The neural regulation of bone remodeling has proven to be increasingly complex at the molecular level because it involves both positive and negative mediators of bone formation and resorption. One of the mediators expressed in hypothalamic neurons that leptin uses to inhibit osteoclast differentiation and thereby bone resorption is cocaine- and amphetamine-regulated transcript (CART). CART expression in the hypothalamus is increased in mice lacking melanocortin 4 receptor (Mc4r^–/– mice).

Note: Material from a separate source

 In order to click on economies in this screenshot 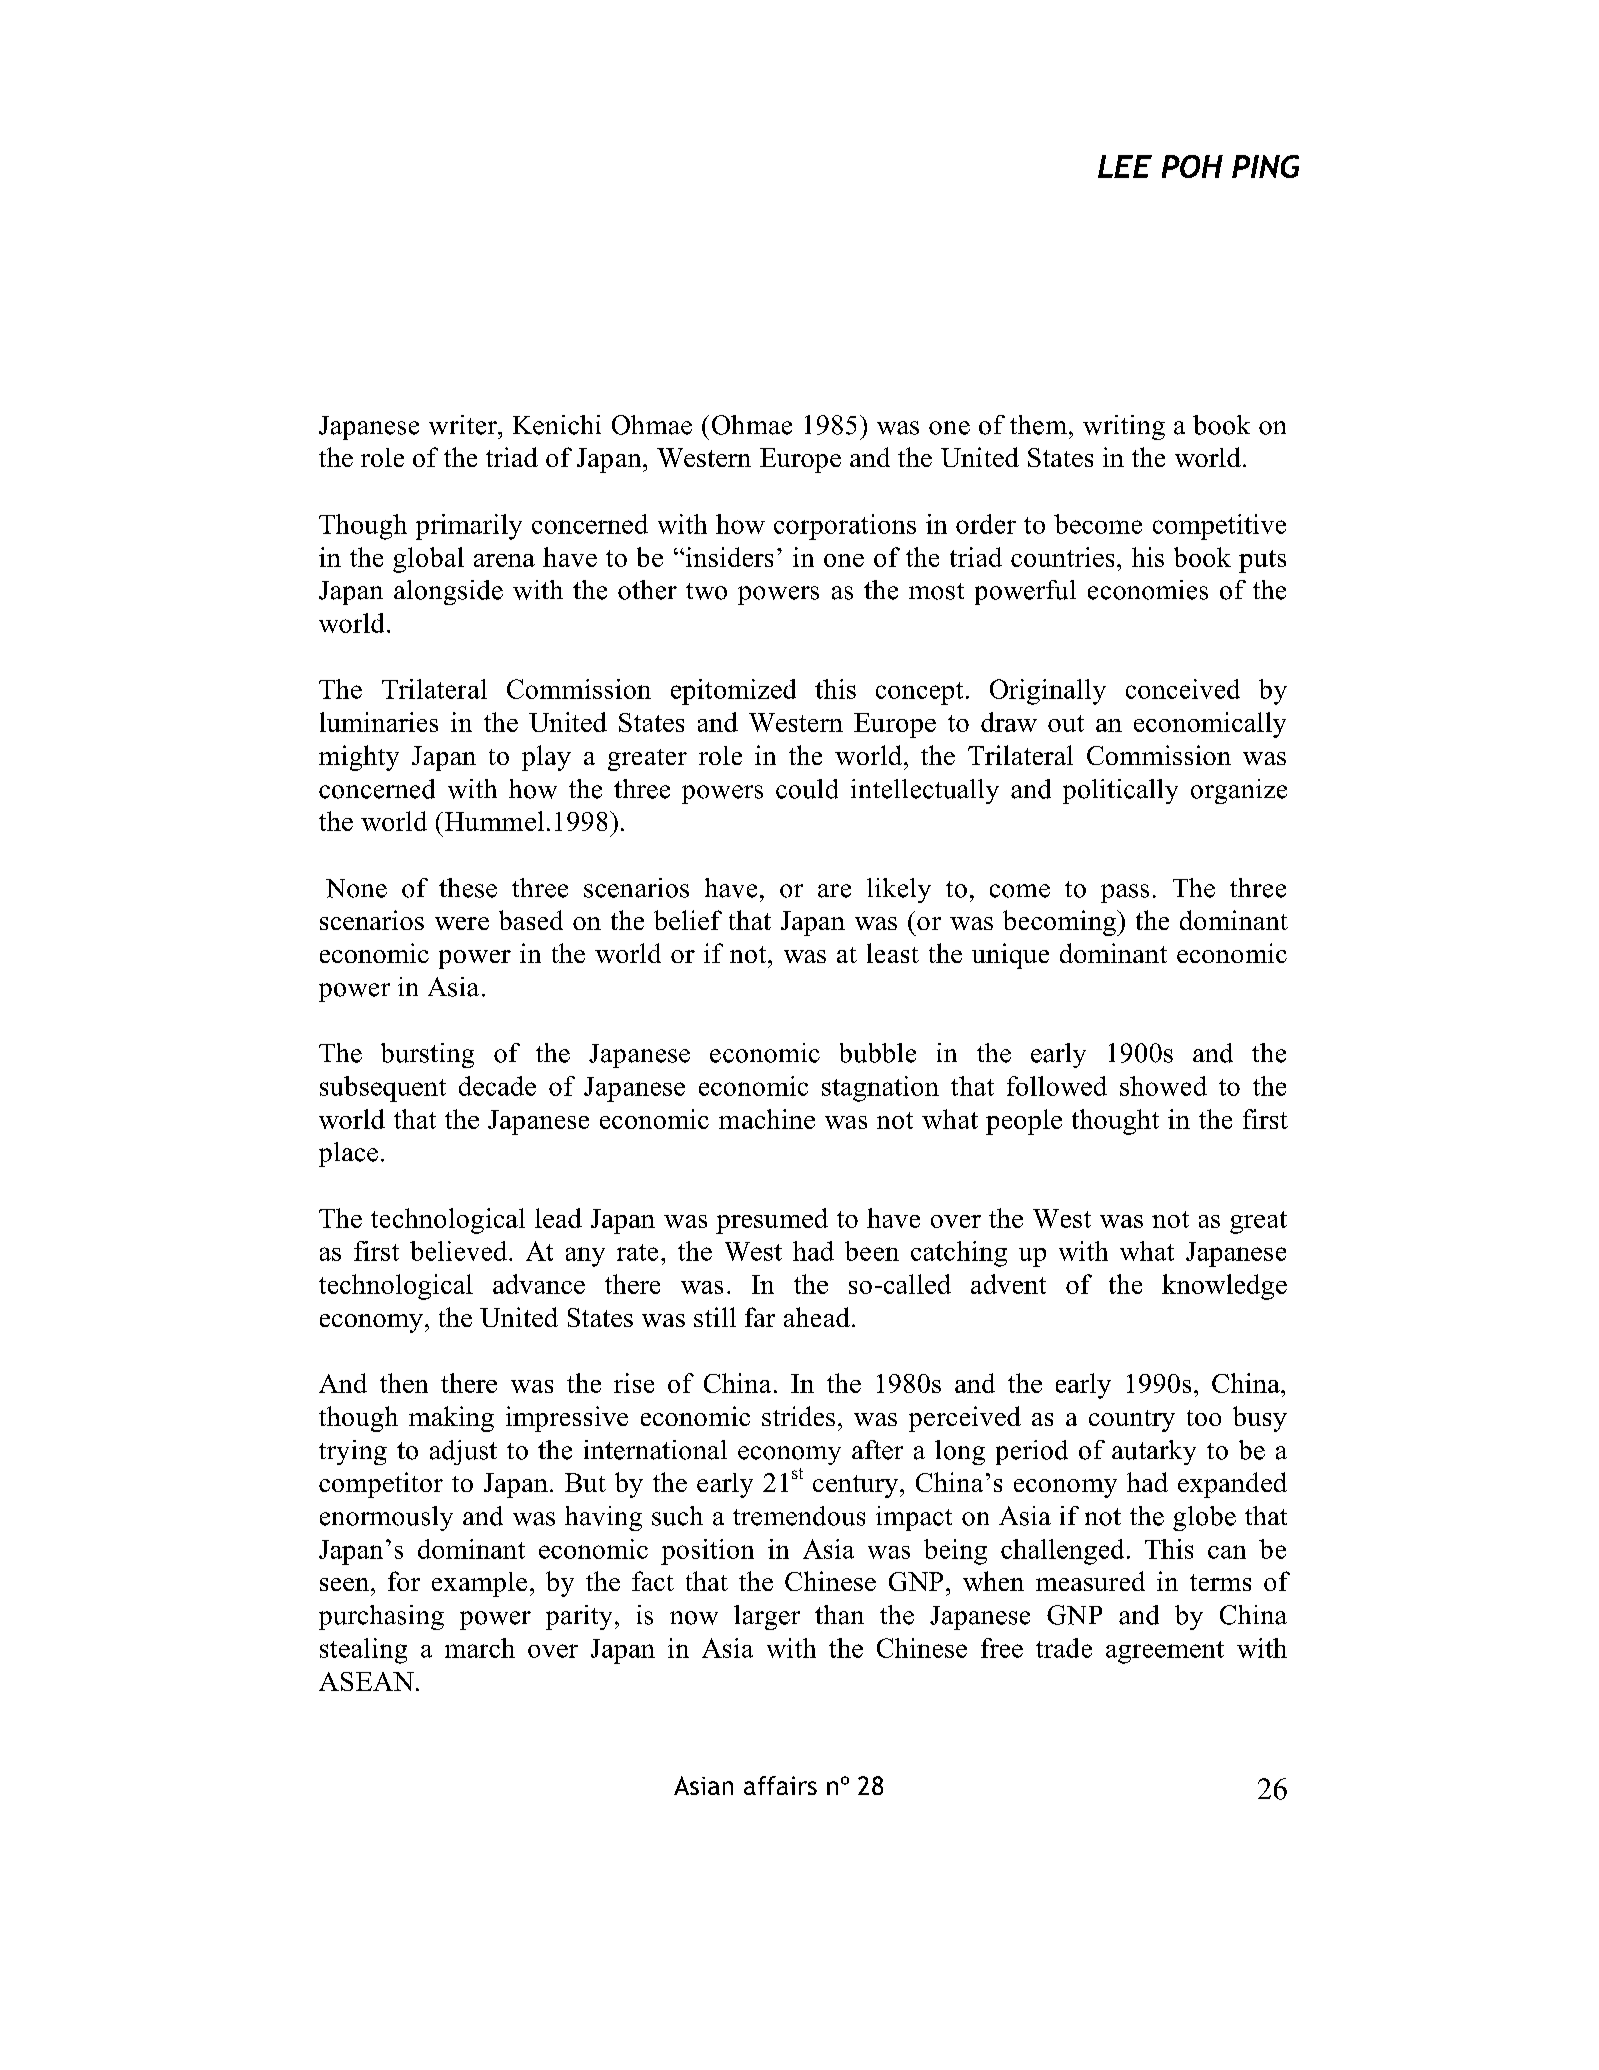, I will do `click(1148, 590)`.
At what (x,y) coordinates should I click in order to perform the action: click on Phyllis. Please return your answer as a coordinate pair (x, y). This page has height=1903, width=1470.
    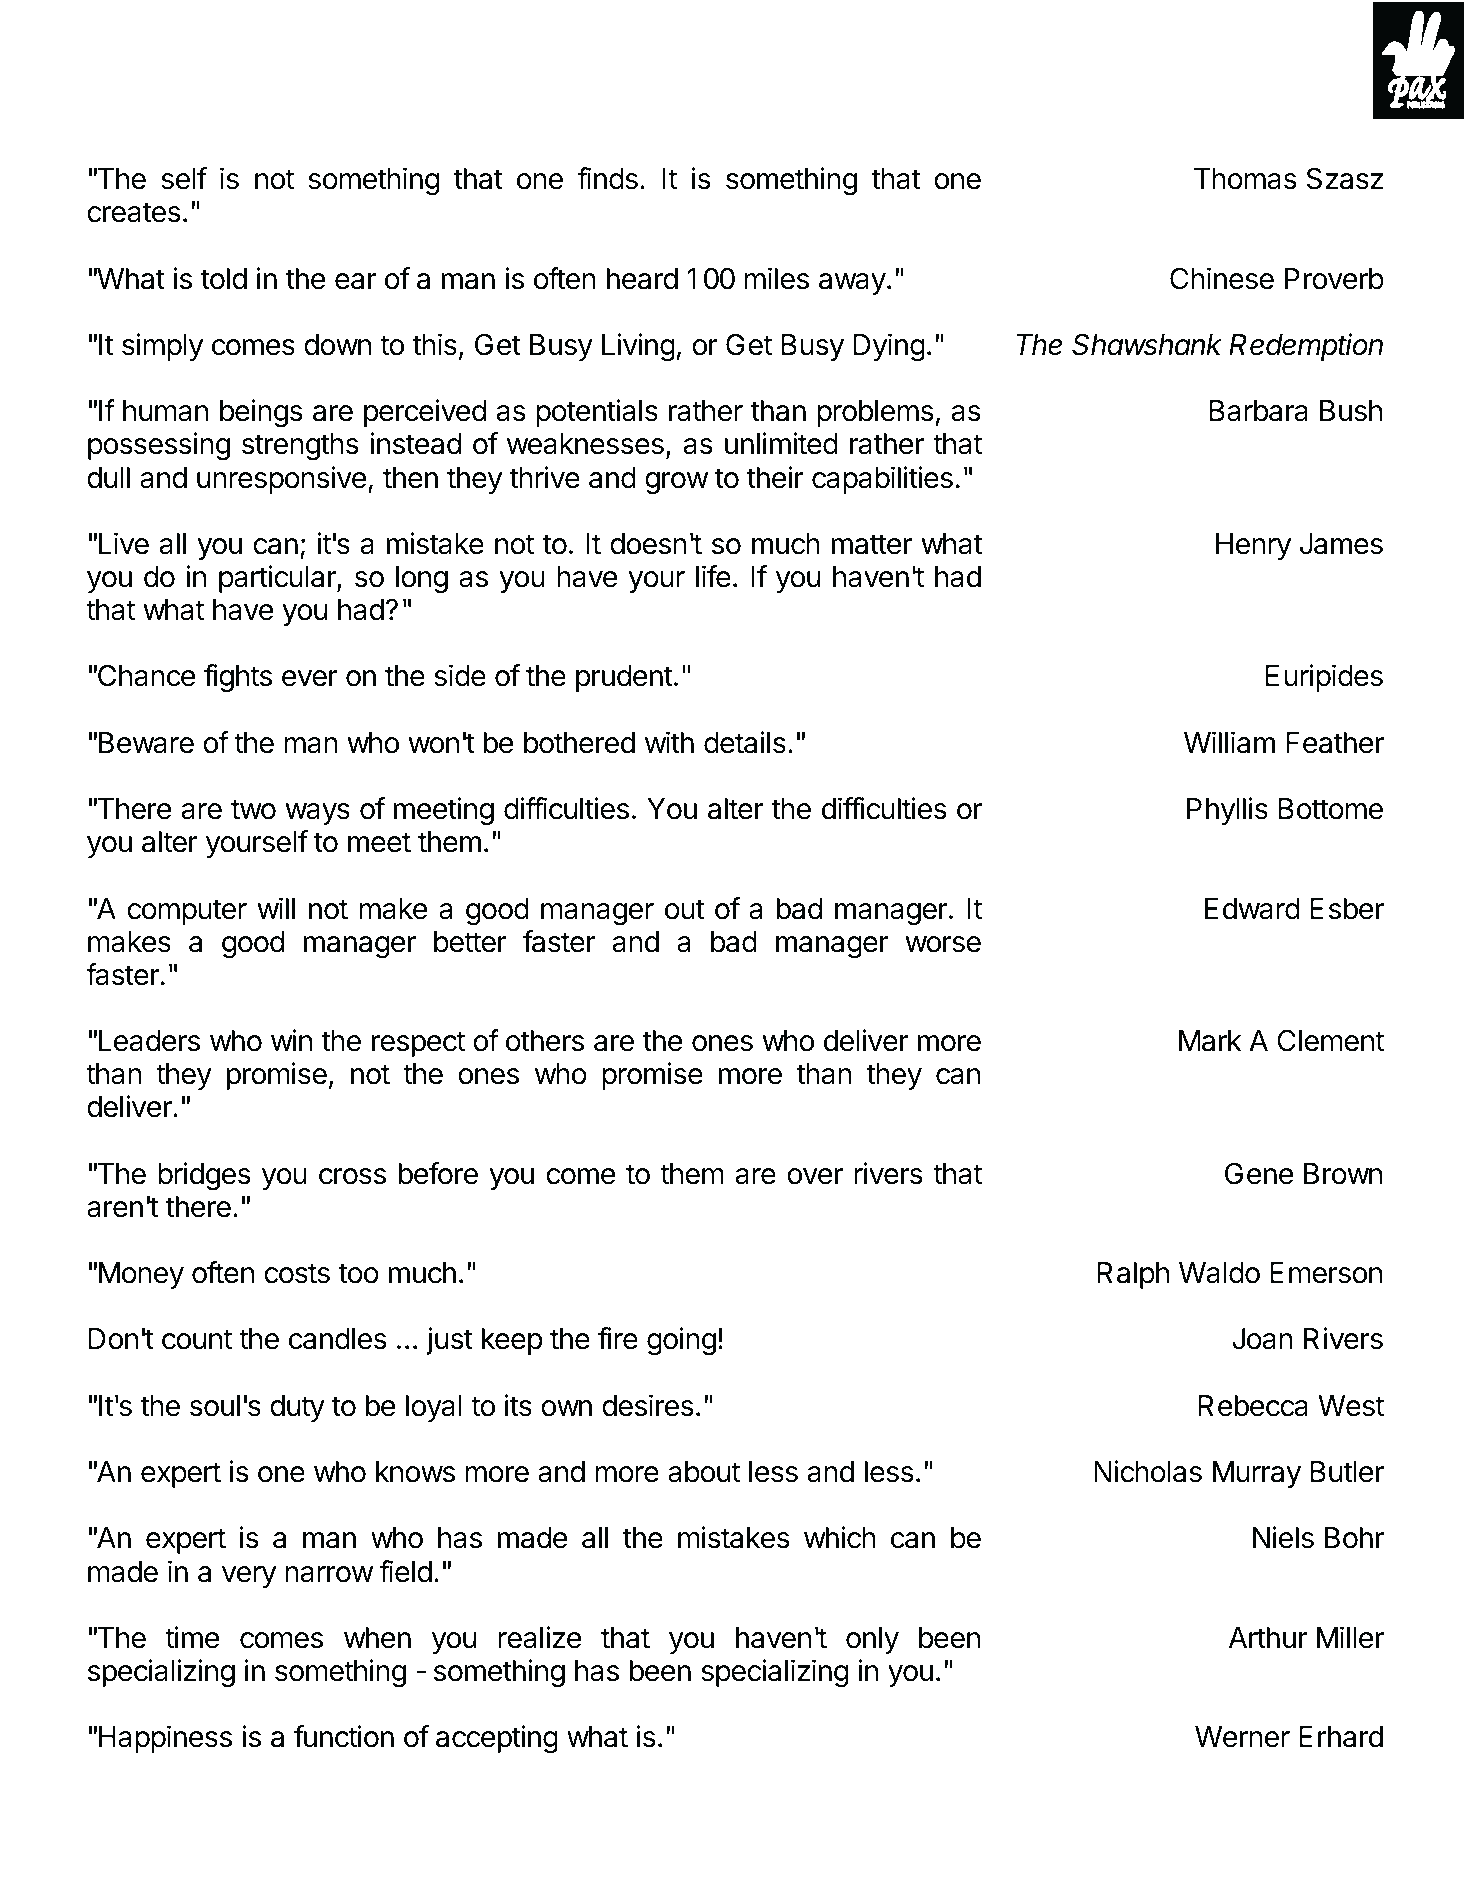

Moreover, we show here that humans or mice lacking only one allele of Mc4r display a decrease in bone resorption parameters, high bone mass, and an increase in CART serum levels and/or hypothalamic expression. To demonstrate that the Cart overexpression is the only identifiable cause for the high bone mass observed upon Mc4r inactivation, we removed one allele of Cart from mice either heterozygous or homozygous for Mc4r inactivation. This manipulation sufficed to either significantly improve or normalize bone resorption parameters, without improving the energy metabolism disturbance that characterizes Mc4r-deficient mice. These results identify CART signaling as the main if not only molecular pathway accounting for the decrease in bone resorption leading to high bone mass in mice and humans deficient in Mc4r. As importantly, they also indicate that CART regulates bone resorption independently of the role it may exert in energy metabolism, suggesting that the neural control of appetite and bone remodeling are independent of each other.